■ PASSAGE FOR REVIEW:
_ _ _

Mariborska Koča to Ruška koča (~2.78mile/4.47km)

The mountain hut was open and would’ve been a good place to get some food in hindsight, but I was ready to continue on without much delay as I knew I was not even half way done for the day. I departed Mariborska Koča at 1356. According to my estimates I should get to Dom na Pesku in a little over 7hrs(or ~9PM).

My next destination was Ruška Koča pri Arehu, which the sign indicated would take about an hour or so. The photo gallery below depicts the views and scenery throughout this section. I arrived at the Ruška Koča around 1540. During this section, the visibility drastically changed and become quite foggy but the slight drop in temperature felt good. During this portion I also passed by several mass grave sites and memorials at the burial sites.

Ruška koča to Pri Bajgotu (Šumik) (~3.90mile/6.27km)

Around 1530 I had passed Ruška Koča without much of a stop. A little further up the trail I somehow deviated onto what I thought was the trail, but I was unable to track any trail blazes so I had to navigate on the trail I was on and head towards a road/trail that looked promising. Eventually I came to a road and noticed a sign that directed me toward Šumik. After walking down the forest road (with correct trail blazes) for a bit, I reached Pri Bajgotu (Šumik). I had already been hiking for 7 hours 9 minutes by this point and still had about 2 hours 30 minutes to get to Koča na Pesku. By this point I had also burned almost 5000 cal and was feeling pretty hungry for a solid meal that wasn’t a Cliff bar at my final destination.

Pri Bajgotu (Šumik) to Koča na Pesku (~7.98mile/12.79km)

_ _ _

■ GIVEN INFORMATION:
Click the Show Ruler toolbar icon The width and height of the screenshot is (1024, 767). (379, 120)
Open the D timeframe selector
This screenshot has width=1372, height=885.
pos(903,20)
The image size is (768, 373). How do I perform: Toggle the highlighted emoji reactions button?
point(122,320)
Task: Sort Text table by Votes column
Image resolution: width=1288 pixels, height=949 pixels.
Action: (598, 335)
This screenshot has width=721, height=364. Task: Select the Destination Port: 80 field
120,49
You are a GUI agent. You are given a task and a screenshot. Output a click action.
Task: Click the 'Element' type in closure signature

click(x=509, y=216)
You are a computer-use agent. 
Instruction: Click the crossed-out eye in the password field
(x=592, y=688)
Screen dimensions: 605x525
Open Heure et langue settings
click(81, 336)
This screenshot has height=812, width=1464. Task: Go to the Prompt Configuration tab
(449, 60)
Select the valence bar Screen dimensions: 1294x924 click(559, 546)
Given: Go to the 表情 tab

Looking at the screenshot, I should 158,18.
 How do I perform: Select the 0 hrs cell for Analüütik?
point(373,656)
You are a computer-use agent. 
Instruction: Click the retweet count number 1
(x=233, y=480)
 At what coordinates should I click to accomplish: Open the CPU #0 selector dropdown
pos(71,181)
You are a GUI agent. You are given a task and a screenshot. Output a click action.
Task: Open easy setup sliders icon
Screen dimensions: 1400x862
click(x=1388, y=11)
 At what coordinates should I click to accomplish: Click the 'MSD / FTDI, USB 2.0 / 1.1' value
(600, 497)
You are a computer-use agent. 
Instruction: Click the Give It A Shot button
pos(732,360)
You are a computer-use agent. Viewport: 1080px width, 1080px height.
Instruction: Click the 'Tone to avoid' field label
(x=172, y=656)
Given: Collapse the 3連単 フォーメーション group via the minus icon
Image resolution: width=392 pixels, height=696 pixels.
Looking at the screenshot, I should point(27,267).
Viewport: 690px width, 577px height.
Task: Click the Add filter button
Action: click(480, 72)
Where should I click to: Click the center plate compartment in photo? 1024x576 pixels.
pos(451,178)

_ _ _

■ EXERCISE 1: From the headings of the hiking account, list each route section together with the distance given for it.
■ EXERCISE 2: According to the hiking account, about how many calories had the hiker burned by the time of reaching Pri Bajgotu (Šumik)?
■ EXERCISE 3: Continue the hiking account from its final heading, "Pri Bajgotu (Šumik) to Koča na Pesku," by writing the narrative of that section.

■ EXERCISE OUTPUT 1:
- Mariborska Koča to Ruška koča: ~2.78 mile/4.47 km
- Ruška koča to Pri Bajgotu (Šumik): ~3.90 mile/6.27 km
- Pri Bajgotu (Šumik) to Koča na Pesku: ~7.98 mile/12.79 km

■ EXERCISE OUTPUT 2: Almost 5000 calories.

■ EXERCISE OUTPUT 3:
Šumik appeared to be a picnic area so I did not spend anytime lingering around and was more focused on getting to Koča na Pesku preferably before it got too late. During my post trip look back in writing on this section, I missed the nearby waterfall and the Koča Šumik, which was up the road a little bit from where I turned off from.

The following pictures are from the next section. During this portion the visibility had certainly cleared up so I could see a little more of the surrounding landscape. As I got closer to Koča na Klopnem vrhu, I noticed a trail split for Pesek (Dom na Pesku). After assessing the time and my exhaustion I decide to skip the additional 1-2km an just get to my final destination.

Around 1900 it was noticeably darker out but not quite dark to need a headlamp out. Within 25 minutes or so I would need to dawn my headlamp to prevent stumbling around on the exposed root and semi-rocky trail. I still had about 30 minutes left until reaching my end destination for the night.

Due to the darkness I got disoriented quite a bit, even with orienting utilizing my GPS coordinates and maps to track where the trail was supposed to be. Finding the trail was increasingly difficult even with my headlamp on. I did a lot of going down what appeared to be a trail then noticing how far I was off from the trail on my GPS then backtracked some to re-link up with the proper trail. Eventually I noticed a light in the distance through the semi-dense forest. As I got closer, it was in fact where I needed to be so all was good and I was happy to be almost done for the day.

I arrived at the mountain hut at 2022. Unfortunately for me the hut was closed. The lights were out inside and the front door was locked. Oh great! The sign indicated they close at 8PM….22 minutes late at least by my watch and who knows if they didn’t close up earlier than that.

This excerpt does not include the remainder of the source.